Um estado pioneiro e referência para o MFS no mundo é o Acre, na região Amazônica do Brasil, inclusive para o “Manejo Florestal Sustentável Comunitário” (MFS Comunitário). Neste caso, a extração da madeira é praticada dentro de territórios de comunidades seringueiras. Para elas, o MFS tem sido apresentado com muitas promessas. As principais são que ele poderia aumentar muito a renda dessas pessoas e, ao mesmo tempo, conservar a floresta para as gerações futuras.
Numa visita a campo no Acre, ouvimos seringueiras e seringueiros que, através de suas associações, têm participado do MFS Comunitário, inclusive de áreas certificadas pelo FSC. Eles vivem nos Projetos de Assentamento Agroextrativista (PAEs) Porto Dias e Chico Mendes. O PAE Porto Dias foi a primeira experiência do MFS Comunitário no Acre.
Neste artigo, decidimos não revelar a identidade da maioria das pessoas que tomaram seu tempo para conversar conosco, buscando evitar que sofram constrangimentos em relação àquilo que denunciaram: que o MFS, mesmo quando é chamado de comunitário, não cumpre suas promessas e ameaça os direitos dos seringueiros a manter seu modo de vida e o controle sobre a floresta da qual dependem.

Informações fornecidas
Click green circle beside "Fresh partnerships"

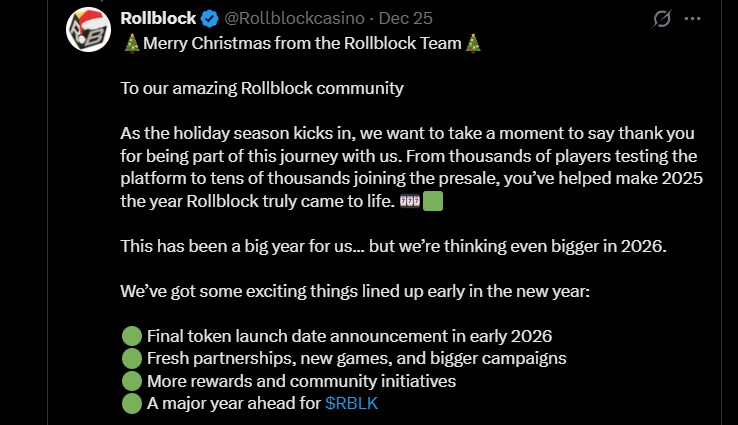[x=131, y=358]
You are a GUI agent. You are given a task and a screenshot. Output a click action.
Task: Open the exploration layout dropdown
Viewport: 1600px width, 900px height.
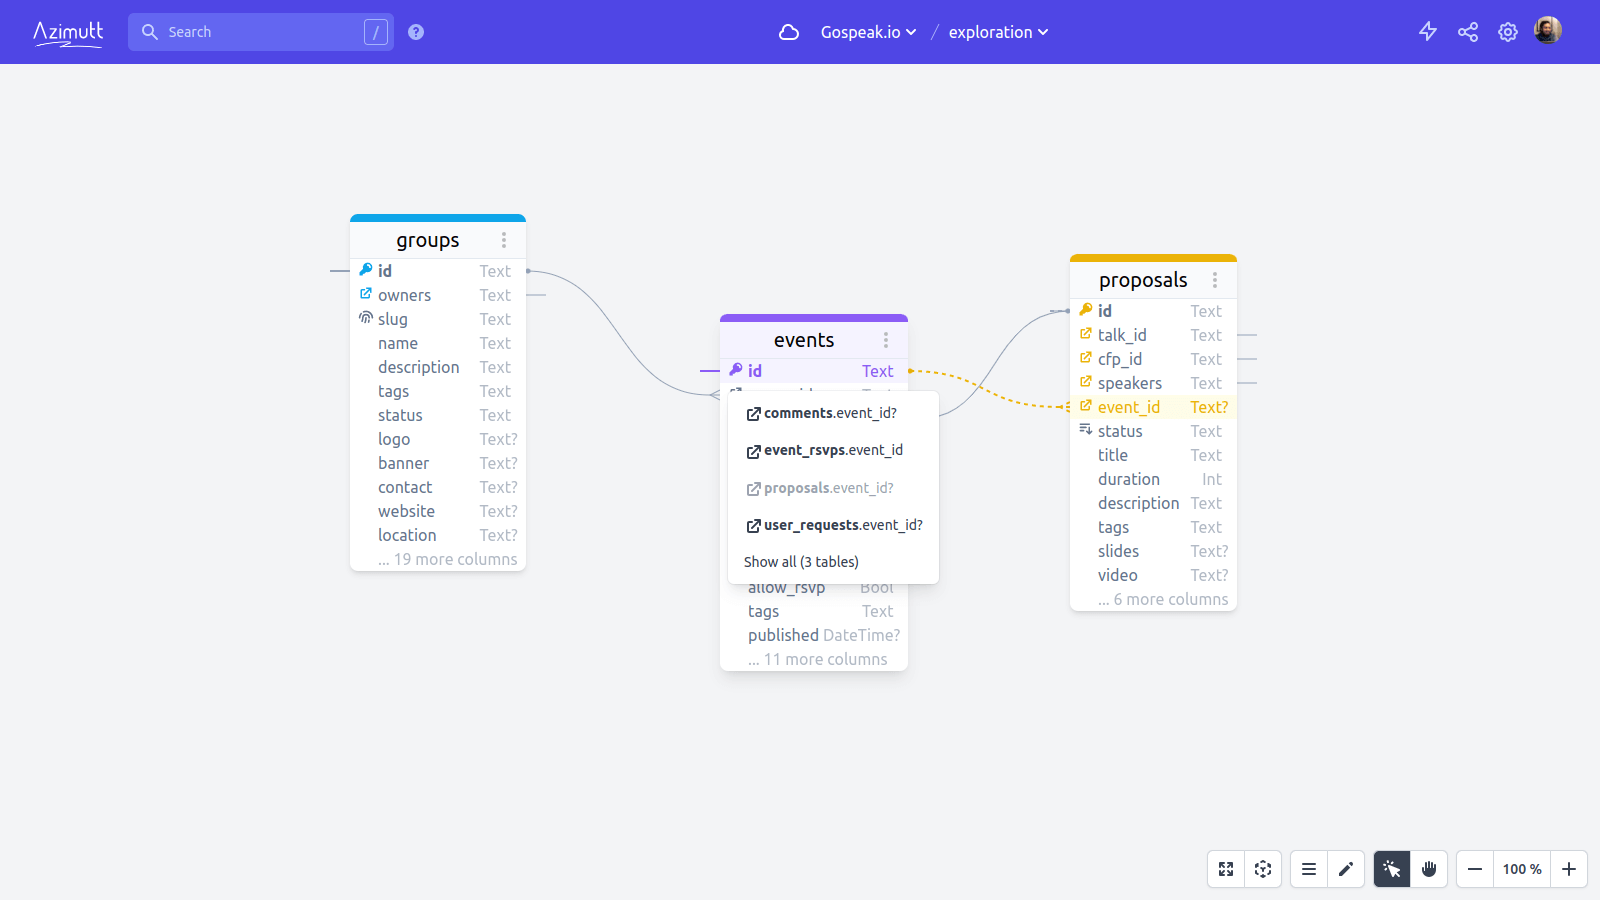click(998, 32)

Tarefa proposta
Liste todas as siglas presentes no trecho fornecido, sem repetir nenhuma.

Resultado do exercício
MFS, FSC, PAEs